Recuerdo que más o menos por entonces yo viajaba al NOA buscando peñas folklóricas y me encontraba con cumbia berreta o pop del malo en las FM. Y asocio ese recuerdo tristón con el asombro grato que provoca el hecho de que –puede que cómo reacción contra las destrucciones de las que venimos– el folklore esté de regreso desde hace años, no lejos de los nuevos modos de recuperar o hacer tango, de los nuevos modos de indagar sobre nuestra historia, hacer otro cine, pensarnos desde nuevos/viejos lugares.



Y con ese fenómeno, mediante raros efectos de carambola devenidos de catacumbas y derrotas, la política recuperó también algunos de sus bríos nunca exactamente como la pensábamos (ya nunca me verás como me vieras).

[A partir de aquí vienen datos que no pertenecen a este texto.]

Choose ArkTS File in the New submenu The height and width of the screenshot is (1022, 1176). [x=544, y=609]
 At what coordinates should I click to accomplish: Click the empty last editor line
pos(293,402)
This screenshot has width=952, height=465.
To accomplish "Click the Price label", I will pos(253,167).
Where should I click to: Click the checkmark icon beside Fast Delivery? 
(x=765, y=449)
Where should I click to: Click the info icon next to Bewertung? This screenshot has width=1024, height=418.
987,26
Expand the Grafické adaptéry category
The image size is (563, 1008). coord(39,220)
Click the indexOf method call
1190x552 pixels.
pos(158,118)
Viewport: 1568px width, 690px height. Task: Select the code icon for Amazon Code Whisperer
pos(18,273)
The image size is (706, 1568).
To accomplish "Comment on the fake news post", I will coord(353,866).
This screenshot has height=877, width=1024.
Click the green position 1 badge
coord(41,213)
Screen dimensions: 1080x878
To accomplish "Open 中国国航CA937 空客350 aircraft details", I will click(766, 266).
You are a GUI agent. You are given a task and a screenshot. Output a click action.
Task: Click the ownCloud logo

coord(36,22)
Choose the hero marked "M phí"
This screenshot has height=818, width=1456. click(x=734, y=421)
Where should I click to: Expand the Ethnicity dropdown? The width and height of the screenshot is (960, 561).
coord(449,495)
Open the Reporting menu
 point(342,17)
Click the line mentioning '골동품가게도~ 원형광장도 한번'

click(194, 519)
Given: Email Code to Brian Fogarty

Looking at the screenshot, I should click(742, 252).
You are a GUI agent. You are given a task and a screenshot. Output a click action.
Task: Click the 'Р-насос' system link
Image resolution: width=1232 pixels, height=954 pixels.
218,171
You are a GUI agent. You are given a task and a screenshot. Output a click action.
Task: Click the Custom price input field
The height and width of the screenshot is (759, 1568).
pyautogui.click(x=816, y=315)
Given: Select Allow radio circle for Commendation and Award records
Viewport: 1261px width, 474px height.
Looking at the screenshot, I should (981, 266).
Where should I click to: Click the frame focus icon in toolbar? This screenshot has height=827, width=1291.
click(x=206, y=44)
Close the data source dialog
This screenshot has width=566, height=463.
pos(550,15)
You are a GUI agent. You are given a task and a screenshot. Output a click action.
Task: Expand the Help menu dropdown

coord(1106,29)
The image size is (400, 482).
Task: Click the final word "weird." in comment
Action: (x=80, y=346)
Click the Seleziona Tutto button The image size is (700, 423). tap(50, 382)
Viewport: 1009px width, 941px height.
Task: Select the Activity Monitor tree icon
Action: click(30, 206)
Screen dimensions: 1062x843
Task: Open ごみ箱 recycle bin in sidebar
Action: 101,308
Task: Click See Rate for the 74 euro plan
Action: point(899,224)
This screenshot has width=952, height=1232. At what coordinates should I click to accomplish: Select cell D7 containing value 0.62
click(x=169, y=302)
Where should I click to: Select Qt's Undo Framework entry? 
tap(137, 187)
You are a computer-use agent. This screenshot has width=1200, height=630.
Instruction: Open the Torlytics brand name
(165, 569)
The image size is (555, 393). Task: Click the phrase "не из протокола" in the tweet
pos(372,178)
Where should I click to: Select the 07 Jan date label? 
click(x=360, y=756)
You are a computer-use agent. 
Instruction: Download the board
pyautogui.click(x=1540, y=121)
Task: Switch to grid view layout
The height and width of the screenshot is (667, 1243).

Esto que viene de tantos dolores y del estallido del 2001, de mil crisis de representación e identidad, este tiempo nuevo que en buena parte es el tiempo de lo que llamamos kirchnerismo, contiene una generosa cantidad de viejos genes que hacen a nuestra historia y acaso sea antes un modo de resistencia y parate contra un ciclo de destrucción que un novedosísimo Plan de Operaciones a lo Mariano Moreno. Contiene recuperaciones valiosas, devolvió esperanzas, batalló con símbolos y realizaciones tangibles, reposicionó al Estado en un lugar de poder, disputó y disputa memorias, discursos y sentidos.



No está en lo más alto de la comunicación kirchnerista pero, de cara a la recreación de un ideal de Nación con algo del viejo país equitativo, hasta sarmientito si se quiere, adquiere un valor singular el 6 por ciento del PBI para el presupuesto educativo, la construcción de 700 escuelas, la creación del Ministerio de Ciencia y Técnica, el regreso de científicos desterrados.



Sea lo que sea lo que venga en el futuro inmediato, seguro quedarán sedimentos de este nuevo ciclo del que la mensajería hegemónica sólo rescata ideas de tiranía y crispación: disputas por la palabra que hasta hace poco estaba plenamente cedida “al enemigo”, movimientos y militancias sociales y culturales, de los barrios a los blogs y de los blogs a Carta Abierta y de Carta Abierta a la idea de construir otros modos de comunicar, de hablarnos más y mejor entre nosotros. No es poca cosa si nos ponemos a pensar que esa vieja dama del gorro frigio a la que solíamos llamar Patria, tras hacer la cola en el consulado, a punto estuvo de viajar a alguna ciudad española para resignarse a trabajar de lavacopas.